In [None]:
import pandas as pd
import numpy as np

# Load cleaned dataset
df = pd.read_csv('../amazon_sales_cleaned.csv')

# Ensuring data types are correct
df['delivery_date'] = pd.to_datetime(df['delivery_date'], errors='coerce')
df['data_collected_at'] = pd.to_datetime(df['data_collected_at'], errors='coerce')
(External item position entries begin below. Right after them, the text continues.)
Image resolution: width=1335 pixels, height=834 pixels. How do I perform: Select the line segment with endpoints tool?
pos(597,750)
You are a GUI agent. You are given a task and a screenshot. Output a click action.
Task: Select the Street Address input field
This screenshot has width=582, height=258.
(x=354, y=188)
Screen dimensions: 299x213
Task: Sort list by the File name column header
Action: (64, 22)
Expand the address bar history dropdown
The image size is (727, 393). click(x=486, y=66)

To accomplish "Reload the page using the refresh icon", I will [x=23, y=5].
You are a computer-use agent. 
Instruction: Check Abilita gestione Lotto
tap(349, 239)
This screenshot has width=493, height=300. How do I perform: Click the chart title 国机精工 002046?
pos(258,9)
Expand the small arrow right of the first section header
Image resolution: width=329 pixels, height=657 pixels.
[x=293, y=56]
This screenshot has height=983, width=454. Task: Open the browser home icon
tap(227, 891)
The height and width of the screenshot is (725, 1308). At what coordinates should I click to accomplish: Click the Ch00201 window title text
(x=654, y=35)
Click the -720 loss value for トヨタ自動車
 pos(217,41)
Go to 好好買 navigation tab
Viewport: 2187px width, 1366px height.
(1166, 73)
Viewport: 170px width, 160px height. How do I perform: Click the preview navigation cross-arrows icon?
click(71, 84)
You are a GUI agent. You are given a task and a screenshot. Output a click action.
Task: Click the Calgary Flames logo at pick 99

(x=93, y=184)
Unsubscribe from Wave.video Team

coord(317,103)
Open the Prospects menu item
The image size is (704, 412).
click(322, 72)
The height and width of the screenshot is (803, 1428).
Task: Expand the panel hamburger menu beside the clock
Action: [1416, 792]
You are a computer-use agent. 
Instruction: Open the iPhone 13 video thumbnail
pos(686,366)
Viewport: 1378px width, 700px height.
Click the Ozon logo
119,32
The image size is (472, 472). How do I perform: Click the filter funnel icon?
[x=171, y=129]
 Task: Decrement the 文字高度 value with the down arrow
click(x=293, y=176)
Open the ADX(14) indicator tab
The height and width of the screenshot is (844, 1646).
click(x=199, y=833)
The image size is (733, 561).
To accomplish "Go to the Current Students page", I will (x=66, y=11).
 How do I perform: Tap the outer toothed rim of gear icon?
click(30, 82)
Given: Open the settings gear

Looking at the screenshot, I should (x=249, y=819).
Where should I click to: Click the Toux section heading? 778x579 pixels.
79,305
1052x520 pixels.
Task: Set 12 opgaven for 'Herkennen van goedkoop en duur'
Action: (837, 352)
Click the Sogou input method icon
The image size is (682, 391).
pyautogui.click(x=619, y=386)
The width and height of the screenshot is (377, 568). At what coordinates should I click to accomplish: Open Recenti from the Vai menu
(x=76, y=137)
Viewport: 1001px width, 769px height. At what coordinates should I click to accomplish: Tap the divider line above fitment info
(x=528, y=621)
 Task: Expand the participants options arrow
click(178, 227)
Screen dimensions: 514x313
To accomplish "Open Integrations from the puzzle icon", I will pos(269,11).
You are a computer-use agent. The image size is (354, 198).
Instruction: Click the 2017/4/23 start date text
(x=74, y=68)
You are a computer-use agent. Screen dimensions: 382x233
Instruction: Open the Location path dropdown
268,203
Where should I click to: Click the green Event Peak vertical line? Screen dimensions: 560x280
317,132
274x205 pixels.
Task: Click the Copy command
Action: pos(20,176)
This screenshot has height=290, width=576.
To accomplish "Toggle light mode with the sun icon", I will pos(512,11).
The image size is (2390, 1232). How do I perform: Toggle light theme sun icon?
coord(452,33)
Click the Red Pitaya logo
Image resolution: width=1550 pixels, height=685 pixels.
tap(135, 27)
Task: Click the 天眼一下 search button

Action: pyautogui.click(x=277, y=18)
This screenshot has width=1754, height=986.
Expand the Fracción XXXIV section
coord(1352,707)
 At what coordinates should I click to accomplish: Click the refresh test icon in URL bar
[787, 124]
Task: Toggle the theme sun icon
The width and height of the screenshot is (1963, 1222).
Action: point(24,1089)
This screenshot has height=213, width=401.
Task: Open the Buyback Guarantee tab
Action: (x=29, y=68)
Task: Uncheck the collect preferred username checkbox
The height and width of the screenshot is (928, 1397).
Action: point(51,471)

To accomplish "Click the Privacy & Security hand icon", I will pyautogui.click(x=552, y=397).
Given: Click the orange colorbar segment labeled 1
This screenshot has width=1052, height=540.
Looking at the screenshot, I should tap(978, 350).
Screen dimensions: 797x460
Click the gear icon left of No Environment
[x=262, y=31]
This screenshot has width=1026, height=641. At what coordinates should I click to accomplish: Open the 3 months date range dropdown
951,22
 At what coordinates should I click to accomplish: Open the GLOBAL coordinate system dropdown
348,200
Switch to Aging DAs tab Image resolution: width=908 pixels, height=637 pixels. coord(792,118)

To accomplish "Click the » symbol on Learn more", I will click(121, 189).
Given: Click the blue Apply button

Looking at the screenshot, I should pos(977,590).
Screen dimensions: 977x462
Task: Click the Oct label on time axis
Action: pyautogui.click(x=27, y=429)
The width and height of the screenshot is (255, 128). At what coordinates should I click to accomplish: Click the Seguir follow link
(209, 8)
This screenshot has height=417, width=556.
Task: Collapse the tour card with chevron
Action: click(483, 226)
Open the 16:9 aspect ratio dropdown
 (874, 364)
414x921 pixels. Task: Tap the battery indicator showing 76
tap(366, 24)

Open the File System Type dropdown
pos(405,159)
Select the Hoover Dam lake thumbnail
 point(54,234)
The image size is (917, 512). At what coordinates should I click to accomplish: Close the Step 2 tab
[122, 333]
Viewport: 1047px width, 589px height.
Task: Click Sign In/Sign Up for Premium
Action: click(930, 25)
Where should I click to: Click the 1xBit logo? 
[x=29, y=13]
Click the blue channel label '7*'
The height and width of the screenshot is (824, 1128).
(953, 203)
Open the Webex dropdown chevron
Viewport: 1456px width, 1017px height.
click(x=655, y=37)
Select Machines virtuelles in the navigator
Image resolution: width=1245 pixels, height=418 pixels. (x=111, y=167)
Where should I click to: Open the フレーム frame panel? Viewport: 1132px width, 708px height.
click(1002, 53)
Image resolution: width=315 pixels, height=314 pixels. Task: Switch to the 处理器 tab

categorical_cols = ['product_category','is_best_seller','is_sponsored','has_coupon','buy_box_availability']
for col in categorical_cols:
    df[col] = df[col].astype('category')

print(df.info())

In [None]:
# Min-Max normalization for Sales Score
min_sales = df['purchased_last_month'].min()
max_sales = df['purchased_last_month'].max()

df['Sales_Score'] = (df['purchased_last_month'] - min_sales) / (max_sales - min_sales)

# Check summary statistics
print(df['Sales_Score'].describe())
print(df[['purchased_last_month', 'Sales_Score']].head())

In [None]:
# Min-Max normalization for Rating Score
min_rating = df['product_rating'].min()
max_rating = df['product_rating'].max()

df['Rating_Score'] = (df['product_rating'] - min_rating) / (max_rating - min_rating)

# Check summary statistics
print(df['Rating_Score'].describe())
print(df[['product_rating', 'Rating_Score']].head())


In [None]:
# Approximate Return Rate = total_reviews / purchased_last_month
df['Return_Rate'] = df['total_reviews'] / df['purchased_last_month']

# Normalize and invert (1 - normalized Return_Rate)
min_rr = df['Return_Rate'].min()
max_rr = df['Return_Rate'].max()

df['Return_Rate_Score'] = 1 - ((df['Return_Rate'] - min_rr) / (max_rr - min_rr))

# Check summary stats
print(df['Return_Rate_Score'].describe())
print(df[['total_reviews', 'purchased_last_month', 'Return_Rate_Score']].head())

In [None]:
# Define important columns for completeness
important_cols = [
    'product_title', 'product_rating', 'total_reviews',
    'discounted_price', 'original_price', 'product_image_url',
    'product_page_url', 'delivery_date'
]

df['Completeness_Score'] = df[important_cols].notnull().mean(axis=1)

# Check summary stats
print(df['Completeness_Score'].describe())
print(df[['product_title','Completeness_Score']].head())


In [None]:
df['Health_Score'] = (
    0.4 * df['Sales_Score'] +
    0.3 * df['Rating_Score'] +
    0.15 * df['Return_Rate_Score'] +
    0.15 * df['Completeness_Score']
)

# Summary stats
print(df['Health_Score'].describe())
print(df[['product_title','Health_Score']].head())


In [None]:
df.to_csv('../amazon_sales_with_health_scores.csv', index=False)